The problem with Israel…

…is that it has always wanted all of Palestine. It would seem that the attitude was is one of entitlement–the world owes them–given the Holocaust. Who would have thought that they’d treat the Palestinians as badly, as cruelly, as inhumanely. Who would have thought that world leaders would allow it. Time for this batch to level up. Here’s New York Times columnist Thomas Friedman begging Biden to push for a two-state solution.

Israel Is About to Make a Terrible Mistake
by Thomas L. Friedman
October 19, 2023

I have great admiration for how President Biden has used his empathy and physical presence in Israel to convince Israelis that they are not alone in their war against the barbaric Hamas, while trying to reach out to moderate Palestinians. Biden, I know, tried really hard to get Israeli leaders to pause in their rage and think three steps ahead — not only about how to get into Gaza to take down Hamas but also about how to get out — and how to do it with the fewest civilian casualties possible.
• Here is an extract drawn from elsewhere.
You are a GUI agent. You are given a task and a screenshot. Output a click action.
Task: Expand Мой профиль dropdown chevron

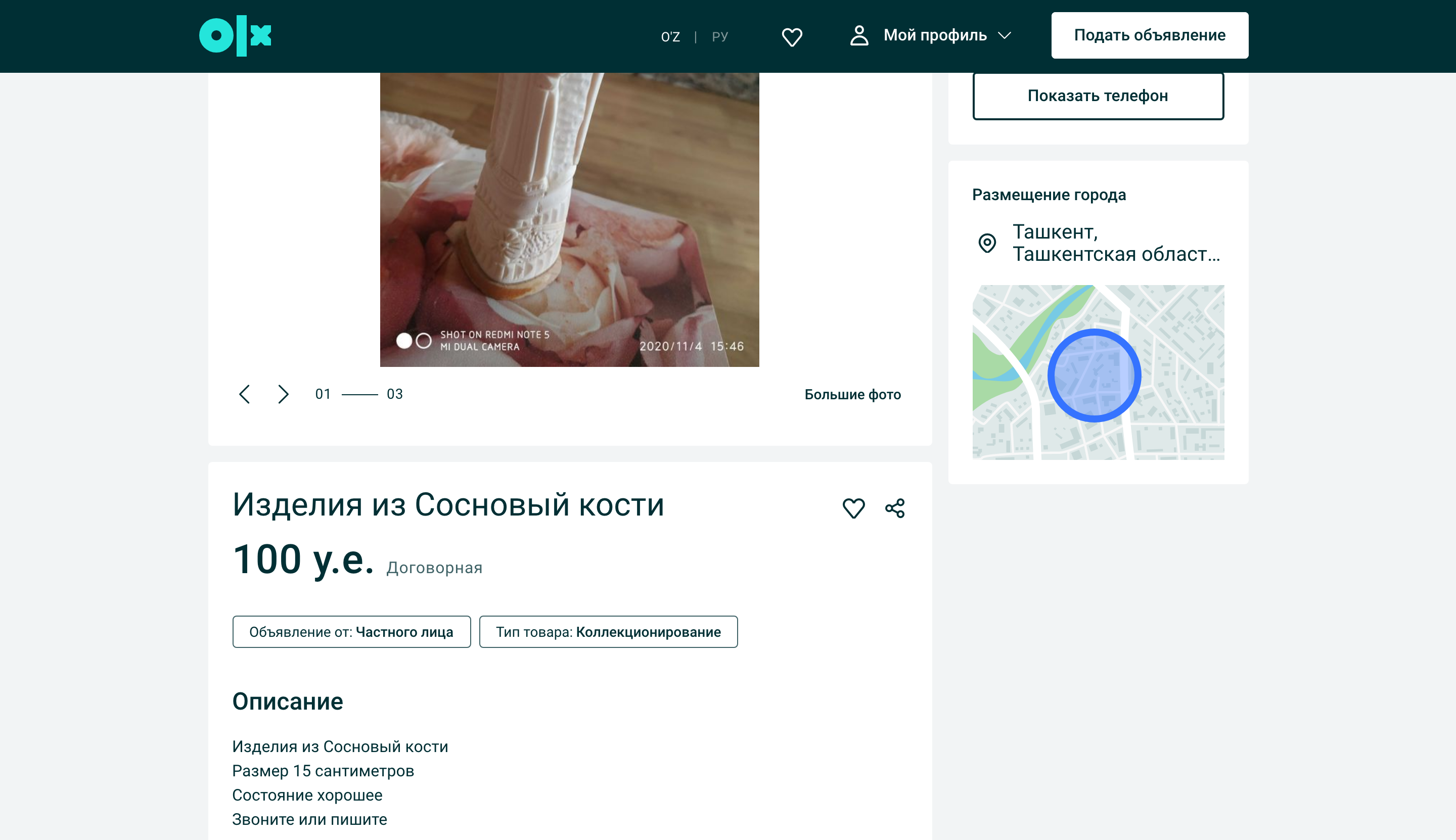(x=1005, y=35)
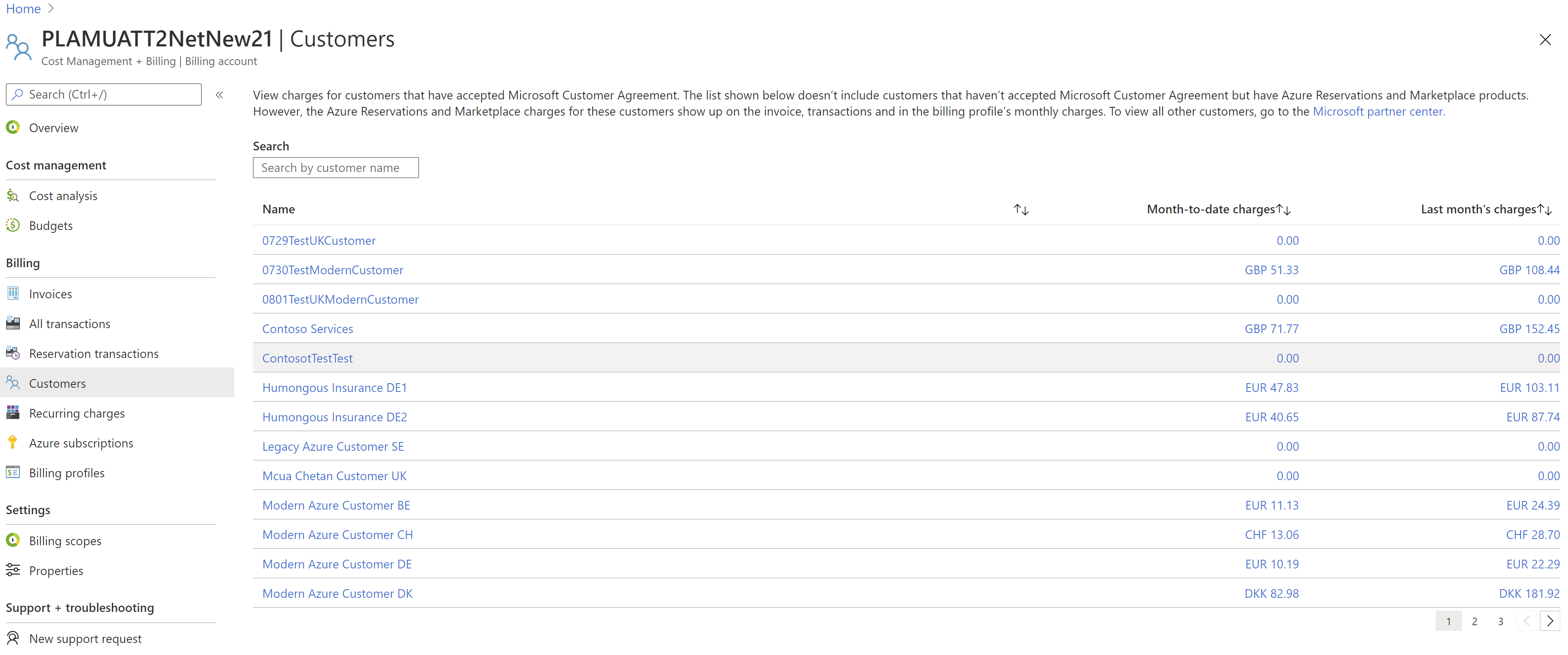Click the Azure subscriptions key icon

pos(13,443)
While the president expressed deep understanding of Israel’s moral and strategic dilemma, he pleaded with Israeli military and political leaders to learn from America’s rush to war after Sept. 11, which took our troops deep into the dead ends and dark alleys of unfamiliar cities and towns in Iraq and Afghanistan.

However, from everything I have gleaned from senior U.S. officials, Biden failed to get Israel to hold back and think through all the implications of an invasion of Gaza for Israel and the United States. So let me put this in as stark and clear language as I can, because the hour is late:

I believe that if Israel rushes headlong into Gaza now to destroy Hamas — and does so without expressing a clear commitment to seek a two-state solution with the Palestinian Authority and end Jewish settlements deep in the West Bank — it will be making a grave mistake that will be devastating for Israeli interests and American interests.

It could trigger a global conflagration and explode the entire pro-American alliance structure that the United States has built in the region since Henry Kissinger engineered the end of the Yom Kippur War in 1973.

I am talking about the Camp David peace treaty, the Oslo peace accords, the Abraham Accords and the possible normalization of relations between Israel and Saudi Arabia. The whole thing could go up in flames.

This is not about whether Israel has the right to retaliate against Hamas for the savage barbarism it inflicted on Israeli men, women, babies and grandparents. It surely does. This is about doing it the right way — the way that does not play into the hands of Hamas, Iran and Russia.

If Israel goes into Gaza and takes months to kill or capture every Hamas leader and soldier but does so while expanding Jewish settlements in the West Bank — thereby making any two-state solution there with the more moderate Palestinian Authority impossible — there will be no legitimate Palestinian or Arab League or European or U.N. or NATO coalition that will ever be prepared to go into Gaza and take it off Israel’s hands.

There will be no one to extract Israel and no one to help Israel pay the cost of caring for more than two million Gazans — not if Israel is run by a government that thinks, and acts, as if it can justifiably exact its revenge on Hamas while unjustifiably building an apartheidlike society run by Jewish supremacists in the West Bank. That is a completely incoherent policy.

Alas, though, a senior U.S. official told me that the Biden team left Jerusalem feeling that while Prime Minister Benjamin Netanyahu of Israel understands that overreach in Gaza could set the whole neighborhood ablaze, his right-wing coalition partners are eager to fan the flames in the West Bank. Settlers there have killed at least seven Palestinian civilians in acts of revenge in just the past week.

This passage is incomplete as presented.